Awards: Moyn is the recipient of numerous awards and fellowships including:
Morris D. Forkosch Prize, "Journal of the History of Ideas," for best first book of the year in intellectual history, and Koret Foundation Jewish Studies Publication Prize, both for first book.
National Endowment for the Humanities Summer Stipend;
Sterling-Currier Fund, Grant for Conference on French Liberalism;
Columbia University Junior Faculty Development Grant (twice);
Columbia University Institute for Scholars in Paris Fellowship;
Jacob K. Javits Fellowship, U.S. Department of Education;
Gilbert Chinard Prize, Institut Français;
Phi Beta Kappa Scholarship;
Berkeley Humanities Research Grant;
Doreen B. Townsend Center Associate Fellowship (declined);
Dorot and S.I. Newhouse Foundations Israel Fellowships;
Benjamin F. Goor Prize in Jewish Studies;
Center for German and European Studies Predissertation Fellowship;
Andrew W. Mellon Predissertation Fellowship;
Andrew W. Mellon Fellowship in the Humanistic Studies (declined).
Additional Info:
Moyn is on the editorial board of "Ethics and International Affairs."
He was the editor of the "Harvard Human Rights Journal."
Moyn was Lecturer at Harvard University and was awarded Certificates of Distinction in Teaching, (1999-2001).

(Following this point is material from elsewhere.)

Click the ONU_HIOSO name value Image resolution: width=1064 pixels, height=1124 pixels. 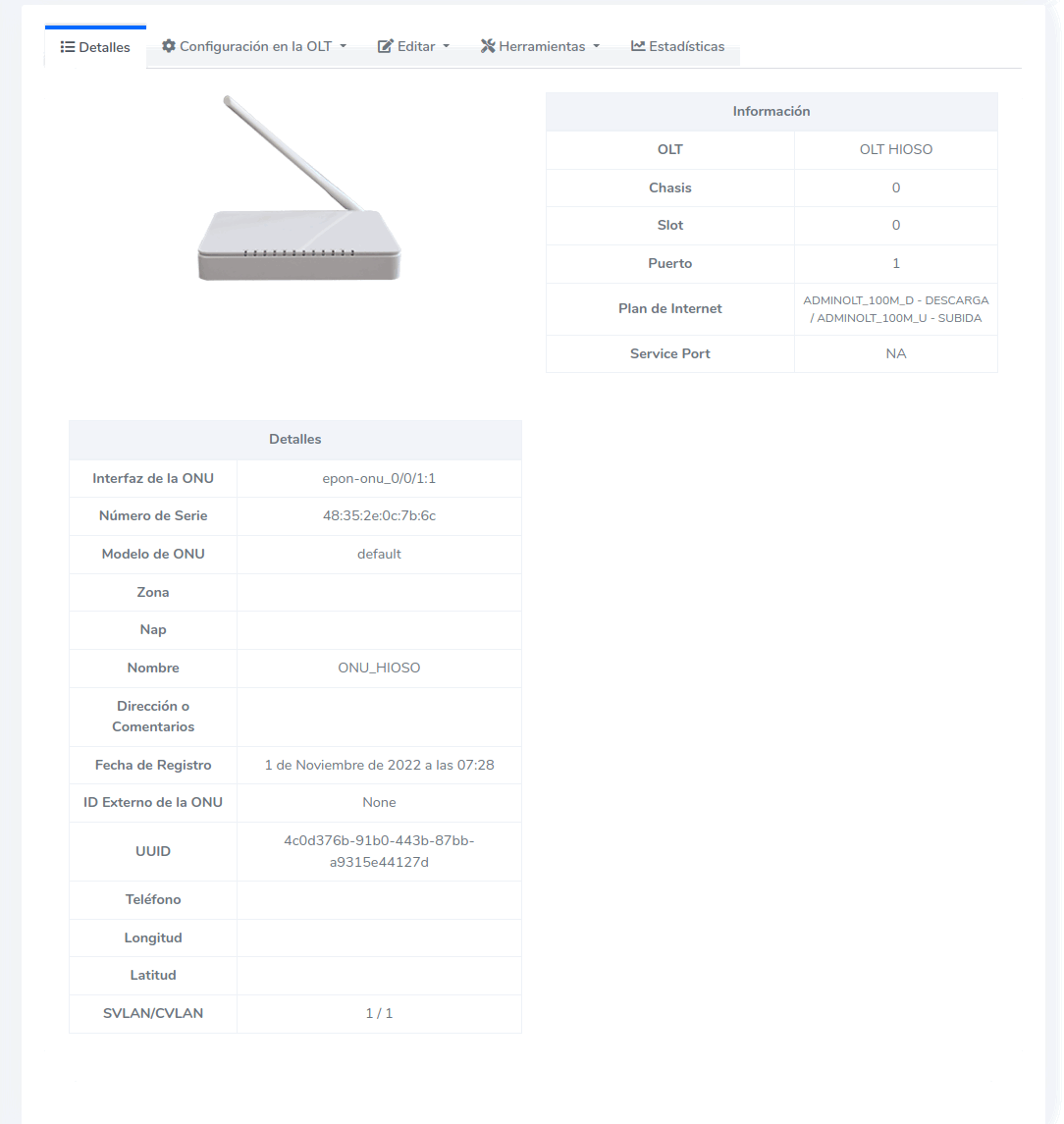click(379, 668)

He is a member of the American Historical Association, Association for Jewish Studies, North American Levinas Society, and Society for French Historical Studies.
Personal Anecdote
Intellectual historians read books. Of course, they learn to smile and nod when others speak longingly about the treasures of this or that archive. But by and large, I would rather browse in the library stacks or head to the bookstore. I praise those who have a fetish for their documents for their contributions to knowledge - ones that I find as breathtaking and reorienting as the next historian. But I have always told myself that there are enough texts in the library - and they are the really important ones - deserving to be read and reread, interpreted and reinterpreted; and I assumed that their analysis might suffice for a scholarly career. Almost totally, my work has relied upon of published sources that were easily available. I have only ever risked the armchair exoticism of interlibrary loan, never impelled by what Arlette Farge has called the "taste of the archive" for the source, heaped amidst irrelevancies in a remote location, whose discovery will change the interpretation of the past.

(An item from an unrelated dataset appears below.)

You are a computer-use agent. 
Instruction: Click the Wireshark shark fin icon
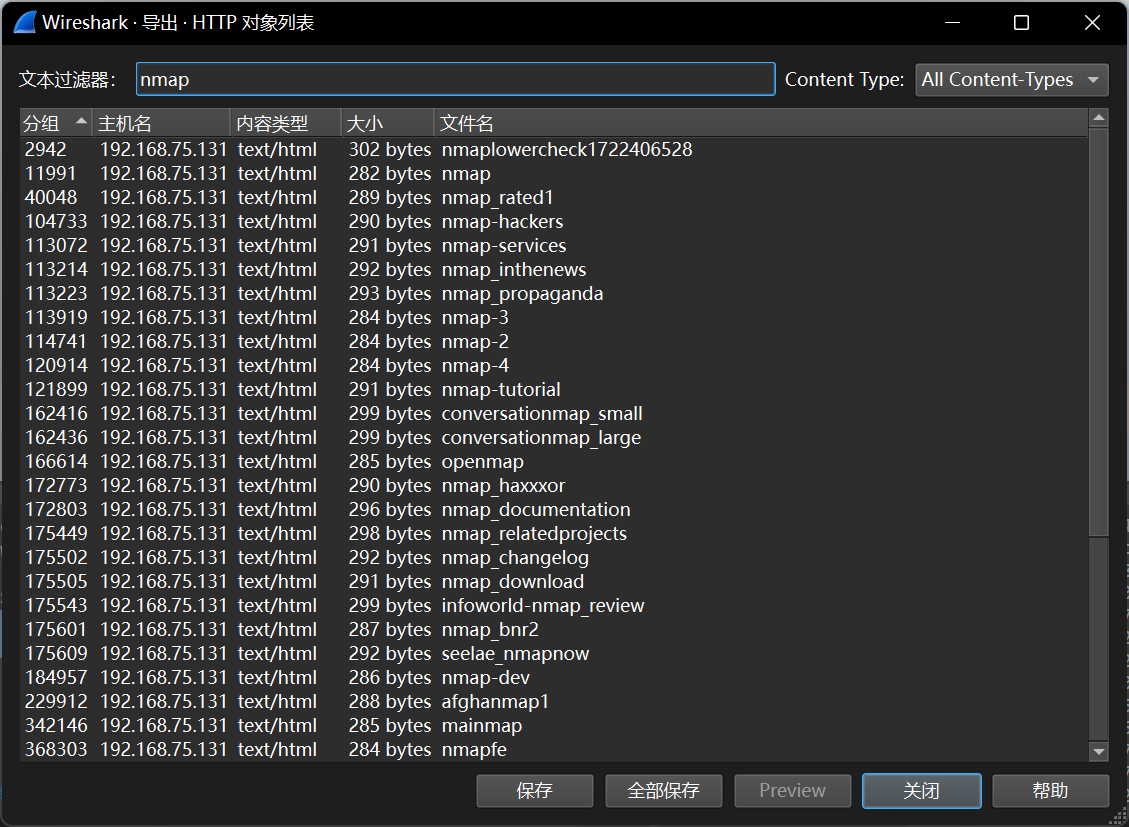24,22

But in a history department, one confesses such a thing only amongst friends or with a hint of shame (or after tenure). And fortunately, I have sought and found recondite documents in various places once or twice after all. The first book I wrote, on the twentieth-century moral philosopher Emmanuel Levinas, included an image of the first page he published after World War II and the Holocaust; its reproduction from a blurry mimeograph, I suppose, was intended to give my reader the impression that there were sources that historians were needed to recover, ones that people outside the discipline might never bother to search after. A version of that premise, after all, explained why I paid most attention to forgotten snippets of writing or unknown features of context throughout my treatment. Still, in spite of what I thought I learned by retrieving such things from yellowing journals and moldering books, I wasn't convinced of the necessity of going further, of rooting out some truly lost source.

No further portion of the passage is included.